I'm afraid of doing things I've done my entire Life. I've played soccer for the most part of my Life but IBS took that away from me. IBS took the joy in my Life away from me. And to be honest, it ruined my Life.

I know there's nothing to do about IBS, and I know I have to learn to live with it. But it's been 19 years now, how long will it take?

Xx Sandra.


----------



## MichaelPJohnson (Sep 25, 2014)

Hello, Sandra

I understand how you feel because I have been through this HELL for many, many years.
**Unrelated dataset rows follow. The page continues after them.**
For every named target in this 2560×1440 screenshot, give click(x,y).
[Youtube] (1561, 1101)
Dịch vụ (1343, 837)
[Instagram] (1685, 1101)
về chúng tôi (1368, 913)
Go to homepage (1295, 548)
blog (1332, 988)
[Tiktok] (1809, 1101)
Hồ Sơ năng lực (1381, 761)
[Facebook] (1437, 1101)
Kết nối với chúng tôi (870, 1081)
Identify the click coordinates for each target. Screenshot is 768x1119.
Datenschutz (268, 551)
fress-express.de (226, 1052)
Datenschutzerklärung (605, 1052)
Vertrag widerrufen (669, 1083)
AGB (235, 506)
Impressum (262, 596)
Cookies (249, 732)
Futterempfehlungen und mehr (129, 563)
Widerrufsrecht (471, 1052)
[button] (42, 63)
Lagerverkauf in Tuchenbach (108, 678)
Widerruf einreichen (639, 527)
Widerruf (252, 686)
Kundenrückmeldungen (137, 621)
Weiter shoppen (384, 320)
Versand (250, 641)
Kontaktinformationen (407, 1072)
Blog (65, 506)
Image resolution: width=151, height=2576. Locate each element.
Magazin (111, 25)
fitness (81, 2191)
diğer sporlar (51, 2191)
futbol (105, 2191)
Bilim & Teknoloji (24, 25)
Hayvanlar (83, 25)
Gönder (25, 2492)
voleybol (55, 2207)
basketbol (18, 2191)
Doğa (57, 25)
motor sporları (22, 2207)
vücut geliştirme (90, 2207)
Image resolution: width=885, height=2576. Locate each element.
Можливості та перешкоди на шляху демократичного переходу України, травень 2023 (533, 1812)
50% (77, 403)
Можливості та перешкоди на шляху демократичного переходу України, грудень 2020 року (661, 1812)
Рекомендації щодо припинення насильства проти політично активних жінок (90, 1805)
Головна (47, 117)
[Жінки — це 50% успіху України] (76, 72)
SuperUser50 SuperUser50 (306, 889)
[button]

Please go to the IBS web site that I use and see the types of things that really work.

HeathersTummyCare.com is the best site I have found! I use the Pepermint oil softgels as well as the audio program that helps you to reprogram your GUT-BRAIN reaction to IBS pain and anexity. I have had an amazing reduction of IBS problems since starting this regiment and can eat almost anything I want. Heather has suffered from IBS for many years and has started a company that is rated as a five star business.

Good Luck,

Michael


----------



## sandrahenningsson (Oct 9, 2014)

Hi Michael,

Thanks, and I will check out the site. Glad it works for you!

Xx


----------



## kathyb977 (Oct 18, 2014)

Hi Sandra,

I'm really sorry to hear how you feel. I'm 19 too and have just started uni and like you I feel sick and tired of having it dominate. So far I have found the best thing to do is to tell people who you trust about your condition, a lot of time they're really sympathetic- I was pretty surprised! I've just moved into a new flat and kept my IBS to myself until a couple of days ago and getting it of my chest made the world of difference. Also remember you're not alone and not to push yourself. Like you I get nervous going out , not sure of what will happen and if people will think I'm boring for not going out with them as well as just wanting to go out and getting frustrated with myself that it dominates. You can only do what you can do and take small challenges at a time. Usually I'm a pretty upfront friendly person but like you I sometimes feel I'm someone I don't recognise but a lot of it really is stress. My IBS was awful before I took a gap year in Australia and when I was out there I was so much better because of the lowering of stress. Try everything you can think of to calm yourself down.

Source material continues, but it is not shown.